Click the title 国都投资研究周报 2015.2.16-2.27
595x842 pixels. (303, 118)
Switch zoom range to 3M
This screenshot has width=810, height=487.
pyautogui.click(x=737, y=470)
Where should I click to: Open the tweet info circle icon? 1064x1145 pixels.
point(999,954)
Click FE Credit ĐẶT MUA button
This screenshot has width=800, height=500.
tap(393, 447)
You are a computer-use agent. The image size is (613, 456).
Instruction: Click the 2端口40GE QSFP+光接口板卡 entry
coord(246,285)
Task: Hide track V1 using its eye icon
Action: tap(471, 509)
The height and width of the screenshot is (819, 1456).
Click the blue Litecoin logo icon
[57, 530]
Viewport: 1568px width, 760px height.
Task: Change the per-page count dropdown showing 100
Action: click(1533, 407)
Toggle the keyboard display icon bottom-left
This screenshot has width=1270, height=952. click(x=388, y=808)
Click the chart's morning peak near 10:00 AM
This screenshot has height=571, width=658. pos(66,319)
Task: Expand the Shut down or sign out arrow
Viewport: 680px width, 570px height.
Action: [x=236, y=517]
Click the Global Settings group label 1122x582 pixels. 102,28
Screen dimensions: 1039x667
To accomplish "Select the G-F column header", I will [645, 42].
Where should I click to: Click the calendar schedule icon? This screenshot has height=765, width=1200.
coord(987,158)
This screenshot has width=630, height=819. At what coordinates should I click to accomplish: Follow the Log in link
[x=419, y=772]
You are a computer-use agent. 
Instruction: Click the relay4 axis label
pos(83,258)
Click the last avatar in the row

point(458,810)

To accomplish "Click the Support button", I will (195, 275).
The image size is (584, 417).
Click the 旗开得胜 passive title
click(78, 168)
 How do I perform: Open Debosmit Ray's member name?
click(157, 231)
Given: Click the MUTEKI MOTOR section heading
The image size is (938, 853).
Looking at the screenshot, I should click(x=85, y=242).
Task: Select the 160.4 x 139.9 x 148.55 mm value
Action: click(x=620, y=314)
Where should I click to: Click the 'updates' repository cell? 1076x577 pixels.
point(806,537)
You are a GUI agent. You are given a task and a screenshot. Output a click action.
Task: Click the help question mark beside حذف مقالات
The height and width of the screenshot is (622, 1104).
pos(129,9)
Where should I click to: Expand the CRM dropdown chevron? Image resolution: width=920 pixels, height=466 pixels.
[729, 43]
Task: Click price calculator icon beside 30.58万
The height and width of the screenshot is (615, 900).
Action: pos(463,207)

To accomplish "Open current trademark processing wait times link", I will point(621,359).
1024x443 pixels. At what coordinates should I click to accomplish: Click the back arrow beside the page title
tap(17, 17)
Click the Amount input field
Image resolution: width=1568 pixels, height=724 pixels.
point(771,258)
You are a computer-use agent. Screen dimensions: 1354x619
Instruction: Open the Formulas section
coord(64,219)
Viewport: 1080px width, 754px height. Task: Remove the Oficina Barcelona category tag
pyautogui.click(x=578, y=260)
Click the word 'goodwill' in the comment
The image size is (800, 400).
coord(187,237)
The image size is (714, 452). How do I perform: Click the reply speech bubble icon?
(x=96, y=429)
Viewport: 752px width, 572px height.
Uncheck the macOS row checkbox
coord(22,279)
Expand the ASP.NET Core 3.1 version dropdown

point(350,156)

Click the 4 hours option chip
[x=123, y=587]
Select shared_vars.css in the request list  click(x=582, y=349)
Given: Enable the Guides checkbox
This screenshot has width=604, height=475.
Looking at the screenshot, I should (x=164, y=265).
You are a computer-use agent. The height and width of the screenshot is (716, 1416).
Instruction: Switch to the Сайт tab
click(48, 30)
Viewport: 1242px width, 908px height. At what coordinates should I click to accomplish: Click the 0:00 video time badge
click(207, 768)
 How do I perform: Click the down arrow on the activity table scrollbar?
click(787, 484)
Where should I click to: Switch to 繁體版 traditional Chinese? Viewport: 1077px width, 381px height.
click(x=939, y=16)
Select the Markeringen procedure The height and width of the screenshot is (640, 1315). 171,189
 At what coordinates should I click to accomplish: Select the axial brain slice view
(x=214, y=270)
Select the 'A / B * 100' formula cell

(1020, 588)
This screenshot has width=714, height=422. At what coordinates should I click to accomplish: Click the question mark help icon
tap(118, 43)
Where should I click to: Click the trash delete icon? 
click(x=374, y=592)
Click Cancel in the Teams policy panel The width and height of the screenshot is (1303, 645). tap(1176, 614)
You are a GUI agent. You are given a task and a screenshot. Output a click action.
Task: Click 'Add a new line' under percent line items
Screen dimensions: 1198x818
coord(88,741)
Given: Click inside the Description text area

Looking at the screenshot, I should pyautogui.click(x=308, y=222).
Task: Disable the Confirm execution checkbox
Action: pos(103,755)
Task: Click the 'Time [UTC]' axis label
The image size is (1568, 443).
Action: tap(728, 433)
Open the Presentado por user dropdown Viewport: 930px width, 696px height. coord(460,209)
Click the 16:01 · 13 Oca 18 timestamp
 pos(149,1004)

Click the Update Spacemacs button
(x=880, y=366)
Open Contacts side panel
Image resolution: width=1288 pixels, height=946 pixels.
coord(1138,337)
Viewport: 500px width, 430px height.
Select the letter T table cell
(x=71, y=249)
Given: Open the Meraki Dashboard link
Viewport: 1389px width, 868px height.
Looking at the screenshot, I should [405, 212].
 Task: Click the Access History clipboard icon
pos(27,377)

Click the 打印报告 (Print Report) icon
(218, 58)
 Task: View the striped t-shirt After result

EXERCISE INSTRUCTIONS:
Your reply should be all of the data, returned exactly.

EXERCISE RESPONSE:
Click the title 国都投资研究周报 2015.2.16-2.27
595x842 pixels. (303, 118)
Switch zoom range to 3M
This screenshot has width=810, height=487.
pyautogui.click(x=737, y=470)
Where should I click to: Open the tweet info circle icon? 1064x1145 pixels.
point(999,954)
Click FE Credit ĐẶT MUA button
This screenshot has width=800, height=500.
tap(393, 447)
You are a computer-use agent. The image size is (613, 456).
Instruction: Click the 2端口40GE QSFP+光接口板卡 entry
coord(246,285)
Task: Hide track V1 using its eye icon
Action: tap(471, 509)
The height and width of the screenshot is (819, 1456).
Click the blue Litecoin logo icon
[57, 530]
Viewport: 1568px width, 760px height.
Task: Change the per-page count dropdown showing 100
Action: click(1533, 407)
Toggle the keyboard display icon bottom-left
This screenshot has width=1270, height=952. click(x=388, y=808)
Click the chart's morning peak near 10:00 AM
This screenshot has height=571, width=658. pos(66,319)
Task: Expand the Shut down or sign out arrow
Viewport: 680px width, 570px height.
Action: [x=236, y=517]
Click the Global Settings group label 1122x582 pixels. 102,28
Screen dimensions: 1039x667
To accomplish "Select the G-F column header", I will [645, 42].
Where should I click to: Click the calendar schedule icon? This screenshot has height=765, width=1200.
coord(987,158)
This screenshot has width=630, height=819. At what coordinates should I click to accomplish: Follow the Log in link
[x=419, y=772]
You are a computer-use agent. 
Instruction: Click the relay4 axis label
pos(83,258)
Click the last avatar in the row

point(458,810)

To accomplish "Click the Support button", I will (195, 275).
The image size is (584, 417).
Click the 旗开得胜 passive title
click(78, 168)
 How do I perform: Open Debosmit Ray's member name?
click(157, 231)
Given: Click the MUTEKI MOTOR section heading
The image size is (938, 853).
Looking at the screenshot, I should click(x=85, y=242).
Task: Select the 160.4 x 139.9 x 148.55 mm value
Action: click(x=620, y=314)
Where should I click to: Click the 'updates' repository cell? 1076x577 pixels.
point(806,537)
You are a GUI agent. You are given a task and a screenshot. Output a click action.
Task: Click the help question mark beside حذف مقالات
The height and width of the screenshot is (622, 1104).
pos(129,9)
Where should I click to: Expand the CRM dropdown chevron? Image resolution: width=920 pixels, height=466 pixels.
[729, 43]
Task: Click price calculator icon beside 30.58万
The height and width of the screenshot is (615, 900).
Action: pos(463,207)

To accomplish "Open current trademark processing wait times link", I will point(621,359).
1024x443 pixels. At what coordinates should I click to accomplish: Click the back arrow beside the page title
tap(17, 17)
Click the Amount input field
Image resolution: width=1568 pixels, height=724 pixels.
point(771,258)
You are a computer-use agent. Screen dimensions: 1354x619
Instruction: Open the Formulas section
coord(64,219)
Viewport: 1080px width, 754px height. Task: Remove the Oficina Barcelona category tag
pyautogui.click(x=578, y=260)
Click the word 'goodwill' in the comment
The image size is (800, 400).
coord(187,237)
The image size is (714, 452). How do I perform: Click the reply speech bubble icon?
(x=96, y=429)
Viewport: 752px width, 572px height.
Uncheck the macOS row checkbox
coord(22,279)
Expand the ASP.NET Core 3.1 version dropdown

point(350,156)

Click the 4 hours option chip
[x=123, y=587]
Select shared_vars.css in the request list  click(x=582, y=349)
Given: Enable the Guides checkbox
This screenshot has width=604, height=475.
Looking at the screenshot, I should (x=164, y=265).
You are a computer-use agent. The height and width of the screenshot is (716, 1416).
Instruction: Switch to the Сайт tab
click(48, 30)
Viewport: 1242px width, 908px height. At what coordinates should I click to accomplish: Click the 0:00 video time badge
click(207, 768)
 How do I perform: Click the down arrow on the activity table scrollbar?
click(787, 484)
Where should I click to: Switch to 繁體版 traditional Chinese? Viewport: 1077px width, 381px height.
click(x=939, y=16)
Select the Markeringen procedure The height and width of the screenshot is (640, 1315). 171,189
 At what coordinates should I click to accomplish: Select the axial brain slice view
(x=214, y=270)
Select the 'A / B * 100' formula cell

(1020, 588)
This screenshot has width=714, height=422. At what coordinates should I click to accomplish: Click the question mark help icon
tap(118, 43)
Where should I click to: Click the trash delete icon? 
click(x=374, y=592)
Click Cancel in the Teams policy panel The width and height of the screenshot is (1303, 645). tap(1176, 614)
You are a GUI agent. You are given a task and a screenshot. Output a click action.
Task: Click 'Add a new line' under percent line items
Screen dimensions: 1198x818
coord(88,741)
Given: Click inside the Description text area

Looking at the screenshot, I should pyautogui.click(x=308, y=222).
Task: Disable the Confirm execution checkbox
Action: pos(103,755)
Task: Click the 'Time [UTC]' axis label
The image size is (1568, 443).
Action: tap(728, 433)
Open the Presentado por user dropdown Viewport: 930px width, 696px height. coord(460,209)
Click the 16:01 · 13 Oca 18 timestamp
 pos(149,1004)

Click the Update Spacemacs button
(x=880, y=366)
Open Contacts side panel
Image resolution: width=1288 pixels, height=946 pixels.
coord(1138,337)
Viewport: 500px width, 430px height.
Select the letter T table cell
(x=71, y=249)
Given: Open the Meraki Dashboard link
Viewport: 1389px width, 868px height.
Looking at the screenshot, I should [405, 212].
 Task: Click the Access History clipboard icon
pos(27,377)

Click the 打印报告 (Print Report) icon
(218, 58)
 Task: View the striped t-shirt After result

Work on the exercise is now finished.